### WHAT YOU NEED TO DO
In the case summary, rewrite the stretch from "Our client was" through "given, and no further investigations were organised.", replacing "ongoing" with "persistent".

### PASSAGE SHOWN
Our client, a 54 year old man from Crawley, developed a spontaneous DVT in November 2007. He attended on his GP on a couple of a occasions but was (non-negligently) not diagnosed.
He attended on his GP again on 02.06.09, complaining of a swollen and painful right calf. The GP correctly considered he may have a DVT and referred him to the Crawley Urgent Treatment Centre for a specific blood test (a d-dimer test) that same day.
The d-dimer test was performed and reported to be normal. The doctor incorrectly decided that this excluded a DVT and reassured our client. No proper examination of his calf was made by this doctor and the Wells scoring system (for suspected DVT) was not completed. No actual diagnosis was given and no further investigations were organised.
Our client was next seen by a doctor at the Crawley Healthcare Centre on 20.12.09 with ongoing swelling and pain in the right calf. The doctor incorrectly noted that an ultrasound scan had ruled out a DVT. No proper examination of his calf was made by this doctor. The Wells scoring system again was not completed. No actual diagnosis was given, and no further investigations were organised.
Our client began suffering with breathing difficulties in August 2010 and collapsed on 21.11.10. He was rushed to hospital and was diagnosed with a massive bilateral PE.
Our client underwent a pulmonary thromboendarterectomy at the Papworth Hospital, Cambridge in March 2012. He subsequently made a slow recovery, but suffered with psychological consequences.
Our expert evidence confirmed that, had the Wells scoring system been completed on 02.06.09 or 20.12.09, the result would have suggested a DVT was likely, and our client ought to have been referred for an ultrasound scan. Such scan would have confirmed the diagnosis of DVT, and our client would have then been started on anticoagulation to remove it. Our client would not have developed a recurrent DVT, would not have developed the PE, and would not have required the subsequent extensive surgery with associated consequences.

### DATA SEGMENT
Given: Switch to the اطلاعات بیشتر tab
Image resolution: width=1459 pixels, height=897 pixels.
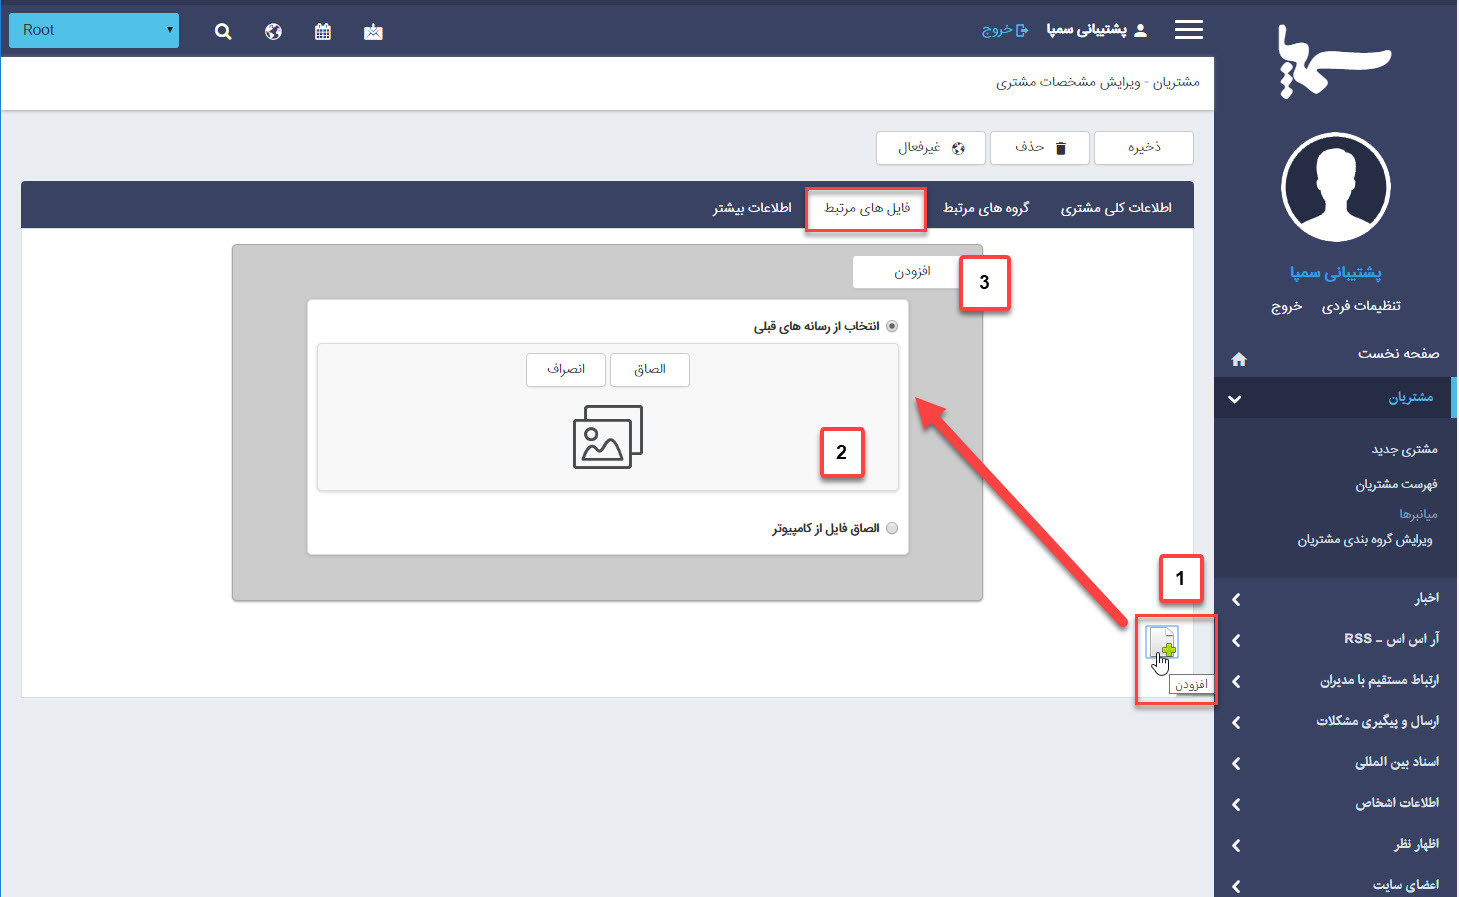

### RESPONSE AREA
Our client was next seen by a doctor at the Crawley Healthcare Centre on 20.12.09 with persistent swelling and pain in the right calf. The doctor incorrectly noted that an ultrasound scan had ruled out a DVT. No proper examination of his calf was made by this doctor. The Wells scoring system again was not completed. No actual diagnosis was given, and no further investigations were organised.